TEXT SEGMENT:
/---

2.  Karlyn Kohrs Campbell:

a.  Barriers to rhetorical criticism: it’s conceived in Aristotelian and Ciceronian terms.

b.  Cross cultural use of these elements of rhetorical criticism:  credibility

c.  Principles of rhetoric: a)rhetoric is ubiquitous, b)rhetoric is indigenous – linked to cultural         histories, values and traditions, c)rhetoric is the study of language.

3.  Andrew King:

a.  The revival of rhetoric as a study of inquiry was the result of the revival of civic infrastructure in the early 20th century and was brought to full bloom by the Progressive era.

4.  Celeste Condit:

a.  Adoption of “empathy studies” as research method.  Empathy studies asks that the researcher “begins with a modicum of openness and uncertainty and simply tries to lend as empathetic an ear as s/he possibly can to multiple voices.  The goal is not to promote one “side” of the discourse over the other, nor to synthesize, though either of those may sometimes be the product.  The goal is to construct discourses on can best embody (whether at the social or individual scale)” (370).

b.  This listening process will reveal sites of rhetorical investigation that aren’t oratory – namely bodies and the “broader ecologies in which we swim” (370).

\---

RECORDS PROVIDED:
/---

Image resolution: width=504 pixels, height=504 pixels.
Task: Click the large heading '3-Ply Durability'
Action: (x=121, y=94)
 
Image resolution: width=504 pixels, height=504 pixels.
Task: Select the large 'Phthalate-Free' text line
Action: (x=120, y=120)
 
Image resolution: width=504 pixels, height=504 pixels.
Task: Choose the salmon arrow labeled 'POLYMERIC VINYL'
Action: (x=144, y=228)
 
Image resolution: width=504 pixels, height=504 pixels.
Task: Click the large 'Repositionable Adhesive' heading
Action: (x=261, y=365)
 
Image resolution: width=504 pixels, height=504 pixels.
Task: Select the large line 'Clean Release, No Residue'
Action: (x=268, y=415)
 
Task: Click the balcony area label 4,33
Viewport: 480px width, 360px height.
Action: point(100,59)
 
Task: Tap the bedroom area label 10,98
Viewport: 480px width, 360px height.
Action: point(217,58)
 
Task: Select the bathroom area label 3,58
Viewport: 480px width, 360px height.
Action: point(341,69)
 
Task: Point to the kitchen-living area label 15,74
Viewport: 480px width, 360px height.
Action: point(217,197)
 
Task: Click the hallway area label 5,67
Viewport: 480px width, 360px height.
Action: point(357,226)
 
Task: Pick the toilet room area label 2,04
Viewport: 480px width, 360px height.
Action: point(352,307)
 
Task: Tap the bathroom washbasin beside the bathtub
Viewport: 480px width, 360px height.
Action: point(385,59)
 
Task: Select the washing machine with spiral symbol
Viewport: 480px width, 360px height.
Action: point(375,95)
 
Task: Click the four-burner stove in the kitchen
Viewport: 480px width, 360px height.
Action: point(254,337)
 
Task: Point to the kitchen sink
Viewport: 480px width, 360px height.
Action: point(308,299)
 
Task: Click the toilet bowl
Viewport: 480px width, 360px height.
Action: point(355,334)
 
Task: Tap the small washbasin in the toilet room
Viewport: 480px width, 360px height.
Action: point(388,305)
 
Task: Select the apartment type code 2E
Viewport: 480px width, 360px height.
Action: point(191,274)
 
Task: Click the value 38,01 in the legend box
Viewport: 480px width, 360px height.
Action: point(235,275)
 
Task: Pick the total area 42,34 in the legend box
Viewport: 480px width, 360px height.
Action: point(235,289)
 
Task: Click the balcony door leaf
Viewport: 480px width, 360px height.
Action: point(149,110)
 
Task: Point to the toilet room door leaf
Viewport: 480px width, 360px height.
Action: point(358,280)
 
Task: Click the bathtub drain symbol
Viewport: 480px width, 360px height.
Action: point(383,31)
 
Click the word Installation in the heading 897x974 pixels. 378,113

\---

WORK TO COMPLETE:
(a) Reproduce the entries from their start through the line containing "Action: point(375,95)".
(b) Carry on the notes about rhetorical criticism from where they stop.
The notes and the entries don't come from the same source.

ANSWERS BY TASK:
(a)
Image resolution: width=504 pixels, height=504 pixels.
Task: Click the large heading '3-Ply Durability'
Action: (x=121, y=94)
 
Image resolution: width=504 pixels, height=504 pixels.
Task: Select the large 'Phthalate-Free' text line
Action: (x=120, y=120)
 
Image resolution: width=504 pixels, height=504 pixels.
Task: Choose the salmon arrow labeled 'POLYMERIC VINYL'
Action: (x=144, y=228)
 
Image resolution: width=504 pixels, height=504 pixels.
Task: Click the large 'Repositionable Adhesive' heading
Action: (x=261, y=365)
 
Image resolution: width=504 pixels, height=504 pixels.
Task: Select the large line 'Clean Release, No Residue'
Action: (x=268, y=415)
 
Task: Click the balcony area label 4,33
Viewport: 480px width, 360px height.
Action: point(100,59)
 
Task: Tap the bedroom area label 10,98
Viewport: 480px width, 360px height.
Action: point(217,58)
 
Task: Select the bathroom area label 3,58
Viewport: 480px width, 360px height.
Action: point(341,69)
 
Task: Point to the kitchen-living area label 15,74
Viewport: 480px width, 360px height.
Action: point(217,197)
 
Task: Click the hallway area label 5,67
Viewport: 480px width, 360px height.
Action: point(357,226)
 
Task: Pick the toilet room area label 2,04
Viewport: 480px width, 360px height.
Action: point(352,307)
 
Task: Tap the bathroom washbasin beside the bathtub
Viewport: 480px width, 360px height.
Action: point(385,59)
 
Task: Select the washing machine with spiral symbol
Viewport: 480px width, 360px height.
Action: point(375,95)

(b)
5.  Richard Jensen

a.  Social movement rhetoric began to develop as a response to the inadequacies of neo-Aristotelian methods to account for the irrational aspect of protest rhetorics of the 1960s.

b.  Bowers and Ochs “The Rhetoric of Agitation and Control”

c.  Jensen asks that rhetorical critics of the 21st century “combine current theories of rhetoric with traditional theories used in previous movement studies to explain how new technologies. . . have impacted the role of leaders and the organization of movements” (374).

6.  Sonja Foss

a.  Agency as Rhetorical Criticism

i.  Step One – Select an artifact.

ii.  Step Two – Choose how to analyze or interpret the artifact.  You can choose a scripted interpretation and apply it to an artifact to see if it works, or you can use an artifact from which you will draw interpretations.

iii.  Step Three – Sharing criticism – Share your work with others and see what sorts of other interpretations develop.

7.  Martin Medhurst

a.  Defines rhetoric as “a mode of thinking, doing, and ultimately, being.  Rhetoric is a mode of analytical thinking that helps the critic ask important questions and explore significant dimensions of public culture” (381).

8.  David Zarefsky

a.  Developing the idea that “method” could/should be substituted with “attitude”

b.  Suggests using two questions to enact this ‘tude: 1)What’s going on here, and 2) What about it?

c.  Suggests revisioning the artifact of the rhetorical analysis not as text, but as object.

9.  Jennifer DeWinter

a.  Context is key to rhetorical analysis – not just “criticism.”

b.  Some rhetorical criticism methodologies:

i.  etic methodology – “In the etic approach, the critic is concerned with generalized statements about rhetoric that are derived from well-defined methodological procedures” (392)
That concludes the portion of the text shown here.